## Set tasks
a) In the text below about French Tonkin, condense the paragraph beginning "Tonkin was briefly occupied" into a short bulleted list that keeps its main facts.
b) According to the text below on French Tonkin, on what date was the position of Viceroy abolished?
c) Carry the history of Tonkin below forward from its final sentence.

## Text to read

┏━━

Tonkin (), or Bắc Kỳ (), was a French protectorate encompassing modern Northern Vietnam. Like the French protectorate of Annam, Tonkin was still nominally ruled by the Nguyễn dynasty, but in 1886, the French separated Tonkin from the Nguyễn imperial court in Huế by establishing the office of "Viceroy" (, ). However, on 26 July 1897, the position of Viceroy was abolished, officially making the French resident-superior of Tonkin both the representative of the French colonial administration and the Nguyễn dynasty court in Huế, giving him the power to appoint local mandarins. In 1887, Tonkin became a part of the Union of Indochina.

In 1945, the emperor Bảo Đại rescinded the Patenôtre Treaty, ending the French protectorates over Annam and Tonkin, creating the Empire of Vietnam, a Japanese puppet state. Following the surrender of Japan, ending World War II, the Việt Minh launched the August Revolution which led to the abolition of the Nguyễn dynasty and the Proclamation of Independence of the Democratic Republic of Vietnam.

Tonkin was briefly occupied by the Chinese National Army before being returned to France. After eliminating virtually all nationalist oppositions, the communist-led Việt Minh clashed with the French over control of the territory. In 1948, Tonkin and Annam were officially merged under the Provisional Central Government of Vietnam.

History

Establishment 

After helping to unify Vietnam under the Nguyen dynasty, the French Navy began its heavy presence in the Mekong Delta and later colonised the southern third of Vietnam including Saigon in 1867. Central Vietnam later became the French protectorate of Annam and French influence in the Indochina Peninsula strengthened. During the Sino-French War (1884–85), the northernmost part of Vietnam, Tonkin (then considered a crucial foothold in Southeast Asia and a key to the Chinese market), was invaded by the French. After the Treaty of Tientsin, all of Vietnam was governed by the French.

┗━━

## Collected data
┏━━

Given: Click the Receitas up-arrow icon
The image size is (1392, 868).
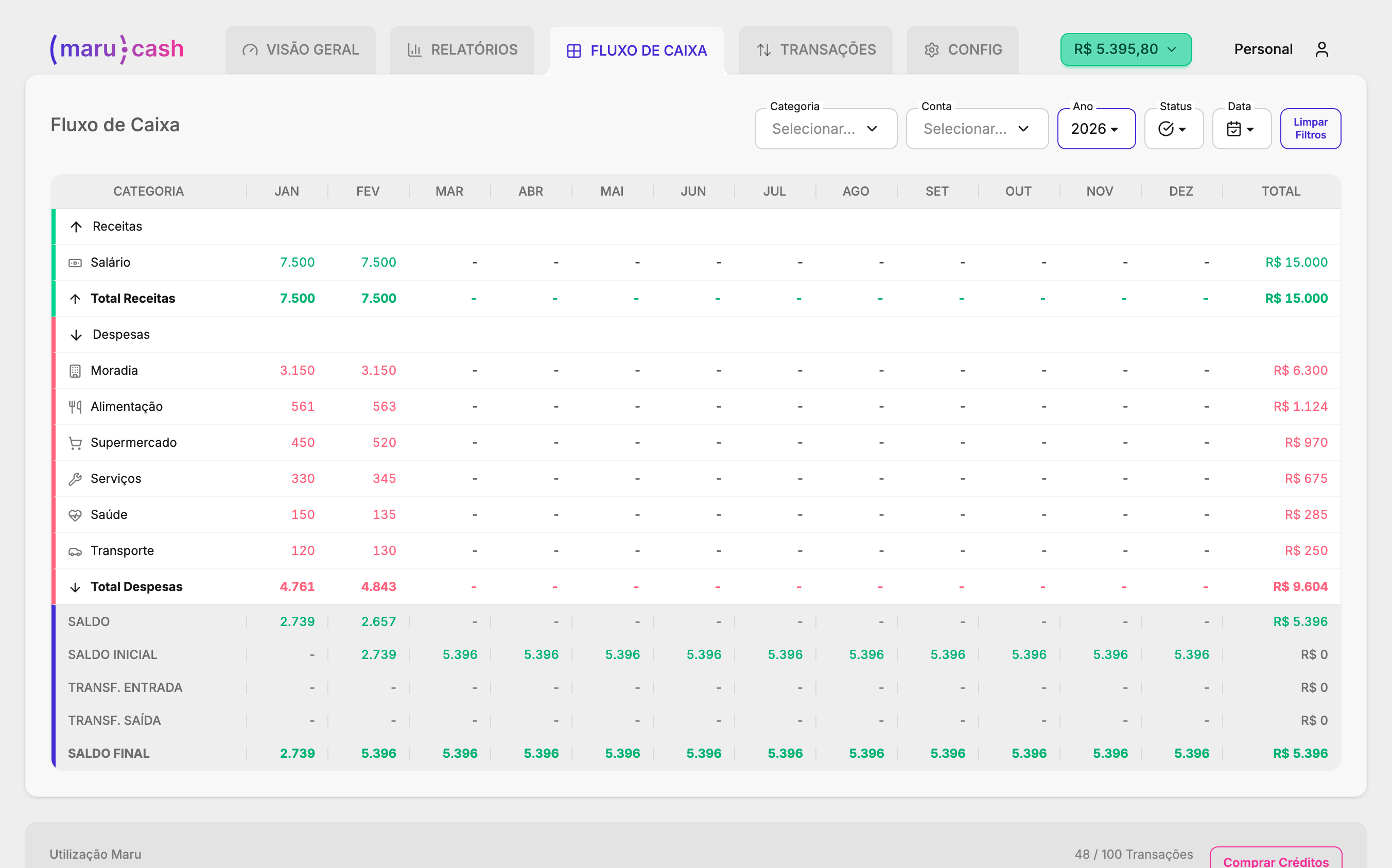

┗━━

## Answers to the exercises
a)
- The Chinese National Army briefly occupied Tonkin, then returned it to France.
- After eliminating virtually all nationalist opposition, the communist-led Việt Minh clashed with the French over control of the territory.
- In 1948, Tonkin and Annam were officially merged under the Provisional Central Government of Vietnam.

b) On 26 July 1897.

c)
During the French colonial administration, Vietnam was administratively divided into three different territories: Tonkin (in the north), Annam (in the centre), and the colony of Cochinchina (in the south). These territories were fairly arbitrary in their geographic extent as the vast majority of the Vietnamese regarded their country as a single land and minor resistance to French rule continued over the next 70 years to achieve an independent state. Annam and Tonkin were originally a single entity, the Résidence supérieure of Annam-Tonkin. On June 3, 1886, the Nguyễn emperor Đồng Khánh delegated all of his powers in Tonkin to a Kinh lược sứ (经略使, equivalent of Viceroy), who acted under French supervision. On May 9, 1889, the Résidence supérieure of Annam-Tonkin was abolished, with Annam and Tonkin being separated in two Résidences supérieures, each subordinated to the governor-general of French Indochina. On July 26, 1897, Governor-General Paul Doumer had Emperor Thành Thái abolish the post of Kinh lược sứ. Also, the Nguyễn dynasty still nominally reigned over Tonkin; it was now de facto under direct French rule.

During French rule, Hanoi was made capital of Tonkin and, in 1901, of the whole French Indochina. Cities in Tonkin saw significant infrastructure and economic development under the French, such as the development of the port of Haiphong and construction of the Trans-Indochinois Railway linking Hanoi to Saigon. Under French economic plans, mines yielding gold, silver, and tin as well as the farming of rice, corn, and tea powered Tonkin's economy. The imports included rice, iron goods, flour, wine, opium and cotton goods. Industrialization later led to the opening of factories producing textiles and ceramics for export throughout the French Empire. French cultural influence on Tonkin was also significant as French became the primary language of education, government, trade and media and heavy Catholic missionary activity resulted in almost 10% of the population identifying as Catholic by the 1940s. Prominent buildings in Hanoi were also constructed during the period of French rule, such as the Hanoi Opera House and the Hanoi University of Technology.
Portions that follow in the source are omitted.